| Task statement |
Rewrite the ProveRAG passage between "ProveRAG: Provenance-Driven Vulnerability" and "for security teams.", inclusive, substituting "self-evaluation module" for "self-critique module".

| Extracted text |
+++++

ProveRAG: Provenance-Driven Vulnerability Analysis with Automated Retrieval-Augmented LLMs
Reza Fayyazi, Stella Hoyos Trueba, Michael Zuzak, Shanchieh Jay Yang
TL;DR
ProveRAG addresses the challenge of real-time vulnerability analysis under rapid CVE growth by coupling retrieval-augmented generation with a self-critique module and provenance tracking. It grounds responses in verifiable sources (NVD, CWE, Aqua) to reduce hallucinations and improve trustworthiness. A summarizing retrieval strategy outperforms chunking, enabling efficient, context-aware guidance for exploitation and mitigation. Across 482 critical 2024 CVEs and multiple LLMs (GPT-4o-mini and Llama-3.1-8B), ProveRAG achieves high exploitation and mitigation accuracy, with Aqua further boosting performance and provenance quality, demonstrating strong generalizability and auditability for security teams.
Abstract
In cybersecurity, security analysts constantly face the challenge of mitigating newly discovered vulnerabilities in real-time, with over 300,000 vulnerabilities identified since 1999. The sheer volume of known vulnerabilities complicates the detection of patterns for unknown threats. While LLMs can assist, they often hallucinate and lack alignment with recent threats. Over 40,000 vulnerabilities have been identified in 2024 alone, which are introduced after most popular LLMs' (e.g., GPT-5) training data cutoff. This raises a major challenge of leveraging LLMs in cybersecurity, where accuracy and up-to-date information are paramount. Therefore, we aim to improve the adaptation of LLMs in vulnerability analysis by mimicking how an analyst performs such tasks. We propose ProveRAG, an LLM-powered system designed to assist in rapidly analyzing vulnerabilities with automated retrieval augmentation of web data while self-evaluating its responses with verifiable evidence. ProveRAG incorporates a self-critique mechanism to help alleviate the omission and hallucination common in the output of LLMs applied in cybersecurity applications. The system cross-references data from verifiable sources (NVD and CWE), giving analysts confidence in the actionable insights provided. Our results indicate that ProveRAG excels in delivering verifiable evidence to the user with over 99% and 97% accuracy in exploitation and mitigation strategies, respectively. ProveRAG guides analysts to secure their systems more effectively by overcoming temporal and context-window limitations while also documenting the process for future audits.

+++++

| Available data |
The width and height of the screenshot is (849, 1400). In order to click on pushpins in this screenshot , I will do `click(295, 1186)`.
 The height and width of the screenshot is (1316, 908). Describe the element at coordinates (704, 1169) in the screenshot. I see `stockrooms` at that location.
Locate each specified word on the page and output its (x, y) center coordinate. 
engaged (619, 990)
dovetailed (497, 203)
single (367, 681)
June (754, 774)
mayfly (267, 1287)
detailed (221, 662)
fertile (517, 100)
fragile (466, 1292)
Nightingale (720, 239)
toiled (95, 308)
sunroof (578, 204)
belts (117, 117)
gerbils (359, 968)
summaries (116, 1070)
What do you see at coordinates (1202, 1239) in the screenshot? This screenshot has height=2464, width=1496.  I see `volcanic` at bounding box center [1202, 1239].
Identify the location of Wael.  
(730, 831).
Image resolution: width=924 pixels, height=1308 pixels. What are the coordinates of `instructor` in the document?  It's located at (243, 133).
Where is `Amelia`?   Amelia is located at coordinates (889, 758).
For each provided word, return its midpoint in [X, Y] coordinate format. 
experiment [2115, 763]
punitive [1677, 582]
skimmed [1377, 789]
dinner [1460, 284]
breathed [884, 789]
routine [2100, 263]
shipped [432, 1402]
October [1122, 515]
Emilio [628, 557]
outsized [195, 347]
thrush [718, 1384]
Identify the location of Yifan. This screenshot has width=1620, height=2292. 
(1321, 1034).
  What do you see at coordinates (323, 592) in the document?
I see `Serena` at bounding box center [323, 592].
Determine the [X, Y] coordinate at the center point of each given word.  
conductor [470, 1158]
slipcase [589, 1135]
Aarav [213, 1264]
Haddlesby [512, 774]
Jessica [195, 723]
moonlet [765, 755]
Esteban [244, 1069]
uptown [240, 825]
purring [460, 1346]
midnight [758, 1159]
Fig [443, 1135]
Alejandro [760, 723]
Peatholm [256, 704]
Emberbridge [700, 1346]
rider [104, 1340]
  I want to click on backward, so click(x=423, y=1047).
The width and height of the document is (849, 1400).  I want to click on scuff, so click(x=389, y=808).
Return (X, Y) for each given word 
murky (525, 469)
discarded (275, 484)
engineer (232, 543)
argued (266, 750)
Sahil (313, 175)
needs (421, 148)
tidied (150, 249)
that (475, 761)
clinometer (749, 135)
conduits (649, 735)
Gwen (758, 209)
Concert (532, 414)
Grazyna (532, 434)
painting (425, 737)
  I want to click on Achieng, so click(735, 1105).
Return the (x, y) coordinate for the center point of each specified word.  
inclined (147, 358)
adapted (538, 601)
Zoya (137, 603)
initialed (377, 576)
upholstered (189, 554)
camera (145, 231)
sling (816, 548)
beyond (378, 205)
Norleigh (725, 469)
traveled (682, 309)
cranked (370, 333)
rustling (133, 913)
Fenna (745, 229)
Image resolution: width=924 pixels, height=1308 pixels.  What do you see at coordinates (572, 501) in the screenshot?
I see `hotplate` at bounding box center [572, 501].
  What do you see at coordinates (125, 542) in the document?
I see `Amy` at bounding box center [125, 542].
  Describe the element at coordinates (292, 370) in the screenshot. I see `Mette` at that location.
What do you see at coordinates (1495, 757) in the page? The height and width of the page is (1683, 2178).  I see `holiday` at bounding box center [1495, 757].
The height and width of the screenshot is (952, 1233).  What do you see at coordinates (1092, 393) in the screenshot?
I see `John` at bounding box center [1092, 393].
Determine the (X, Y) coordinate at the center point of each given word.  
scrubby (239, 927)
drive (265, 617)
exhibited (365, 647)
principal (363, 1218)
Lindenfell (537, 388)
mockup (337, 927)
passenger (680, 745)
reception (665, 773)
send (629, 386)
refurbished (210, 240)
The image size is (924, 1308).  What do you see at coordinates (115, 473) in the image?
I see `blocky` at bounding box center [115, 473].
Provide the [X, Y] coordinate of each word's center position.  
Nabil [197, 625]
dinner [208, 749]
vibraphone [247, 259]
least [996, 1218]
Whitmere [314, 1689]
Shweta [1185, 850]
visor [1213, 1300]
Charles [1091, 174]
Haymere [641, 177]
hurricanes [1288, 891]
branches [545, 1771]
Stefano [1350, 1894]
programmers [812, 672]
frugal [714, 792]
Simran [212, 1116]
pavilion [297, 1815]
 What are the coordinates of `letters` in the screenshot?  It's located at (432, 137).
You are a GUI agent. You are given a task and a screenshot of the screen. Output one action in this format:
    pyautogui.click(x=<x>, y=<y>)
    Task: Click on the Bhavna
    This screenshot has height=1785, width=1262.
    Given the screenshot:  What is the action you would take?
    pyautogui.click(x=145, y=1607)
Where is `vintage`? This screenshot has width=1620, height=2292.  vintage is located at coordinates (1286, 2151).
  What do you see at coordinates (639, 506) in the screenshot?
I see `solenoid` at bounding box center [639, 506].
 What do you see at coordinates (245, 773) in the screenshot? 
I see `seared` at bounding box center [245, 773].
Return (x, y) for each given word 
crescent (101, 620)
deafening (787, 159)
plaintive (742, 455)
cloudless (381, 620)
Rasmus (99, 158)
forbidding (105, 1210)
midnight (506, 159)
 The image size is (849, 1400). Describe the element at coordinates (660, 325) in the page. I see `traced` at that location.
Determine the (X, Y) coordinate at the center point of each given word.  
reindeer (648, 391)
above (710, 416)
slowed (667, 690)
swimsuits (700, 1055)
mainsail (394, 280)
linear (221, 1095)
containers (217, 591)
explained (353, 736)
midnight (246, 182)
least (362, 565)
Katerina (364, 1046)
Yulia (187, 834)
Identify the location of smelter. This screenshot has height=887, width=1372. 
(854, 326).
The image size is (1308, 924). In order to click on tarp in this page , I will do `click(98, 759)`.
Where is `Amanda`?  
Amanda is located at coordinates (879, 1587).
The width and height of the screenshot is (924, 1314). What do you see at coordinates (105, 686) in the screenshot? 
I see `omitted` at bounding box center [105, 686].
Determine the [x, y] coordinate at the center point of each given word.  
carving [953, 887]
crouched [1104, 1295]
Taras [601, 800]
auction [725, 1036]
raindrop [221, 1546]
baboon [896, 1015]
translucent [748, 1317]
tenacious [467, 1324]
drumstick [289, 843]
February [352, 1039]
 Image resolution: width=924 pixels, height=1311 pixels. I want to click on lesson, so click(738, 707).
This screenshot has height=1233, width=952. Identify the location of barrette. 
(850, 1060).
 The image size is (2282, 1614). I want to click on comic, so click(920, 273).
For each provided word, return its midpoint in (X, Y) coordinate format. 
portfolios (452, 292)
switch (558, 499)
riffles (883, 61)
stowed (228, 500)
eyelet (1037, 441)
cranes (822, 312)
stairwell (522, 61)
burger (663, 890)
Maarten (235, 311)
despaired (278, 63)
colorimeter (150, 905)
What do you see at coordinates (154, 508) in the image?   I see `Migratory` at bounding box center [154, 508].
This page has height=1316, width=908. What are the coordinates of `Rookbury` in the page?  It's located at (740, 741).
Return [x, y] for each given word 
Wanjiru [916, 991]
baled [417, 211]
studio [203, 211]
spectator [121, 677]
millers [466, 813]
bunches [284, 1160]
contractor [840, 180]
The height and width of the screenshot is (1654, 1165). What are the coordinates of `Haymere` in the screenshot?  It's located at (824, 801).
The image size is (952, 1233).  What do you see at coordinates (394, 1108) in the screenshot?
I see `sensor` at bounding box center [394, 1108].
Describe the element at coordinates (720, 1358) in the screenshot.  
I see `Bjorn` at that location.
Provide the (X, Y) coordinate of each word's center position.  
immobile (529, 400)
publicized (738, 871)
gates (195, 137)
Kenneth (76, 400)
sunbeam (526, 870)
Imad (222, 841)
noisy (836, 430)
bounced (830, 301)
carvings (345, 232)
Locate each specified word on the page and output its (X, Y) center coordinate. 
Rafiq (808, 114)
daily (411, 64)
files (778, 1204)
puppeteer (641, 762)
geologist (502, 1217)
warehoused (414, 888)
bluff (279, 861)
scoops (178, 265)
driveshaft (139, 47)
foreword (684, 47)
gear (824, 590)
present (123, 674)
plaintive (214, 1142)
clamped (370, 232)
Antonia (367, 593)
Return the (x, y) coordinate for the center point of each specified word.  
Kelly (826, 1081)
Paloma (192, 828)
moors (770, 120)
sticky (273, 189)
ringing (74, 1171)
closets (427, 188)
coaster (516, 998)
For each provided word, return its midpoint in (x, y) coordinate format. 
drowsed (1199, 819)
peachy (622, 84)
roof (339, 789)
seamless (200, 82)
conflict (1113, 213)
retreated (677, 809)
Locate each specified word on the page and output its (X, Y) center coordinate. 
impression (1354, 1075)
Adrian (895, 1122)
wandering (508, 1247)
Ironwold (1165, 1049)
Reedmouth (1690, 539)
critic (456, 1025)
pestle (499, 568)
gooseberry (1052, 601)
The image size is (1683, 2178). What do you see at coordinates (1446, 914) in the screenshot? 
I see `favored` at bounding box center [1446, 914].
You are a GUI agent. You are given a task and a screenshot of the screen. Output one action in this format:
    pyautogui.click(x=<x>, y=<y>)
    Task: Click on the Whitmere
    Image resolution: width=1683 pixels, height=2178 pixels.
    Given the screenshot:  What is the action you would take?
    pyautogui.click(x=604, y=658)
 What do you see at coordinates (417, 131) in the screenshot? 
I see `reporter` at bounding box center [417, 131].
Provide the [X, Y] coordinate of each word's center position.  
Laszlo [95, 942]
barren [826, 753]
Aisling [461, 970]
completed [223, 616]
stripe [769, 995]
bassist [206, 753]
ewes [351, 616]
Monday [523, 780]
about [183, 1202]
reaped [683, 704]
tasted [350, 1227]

+++++

| Answer below |
ProveRAG: Provenance-Driven Vulnerability Analysis with Automated Retrieval-Augmented LLMs
Reza Fayyazi, Stella Hoyos Trueba, Michael Zuzak, Shanchieh Jay Yang
TL;DR
ProveRAG addresses the challenge of real-time vulnerability analysis under rapid CVE growth by coupling retrieval-augmented generation with a self-evaluation module and provenance tracking. It grounds responses in verifiable sources (NVD, CWE, Aqua) to reduce hallucinations and improve trustworthiness. A summarizing retrieval strategy outperforms chunking, enabling efficient, context-aware guidance for exploitation and mitigation. Across 482 critical 2024 CVEs and multiple LLMs (GPT-4o-mini and Llama-3.1-8B), ProveRAG achieves high exploitation and mitigation accuracy, with Aqua further boosting performance and provenance quality, demonstrating strong generalizability and auditability for security teams.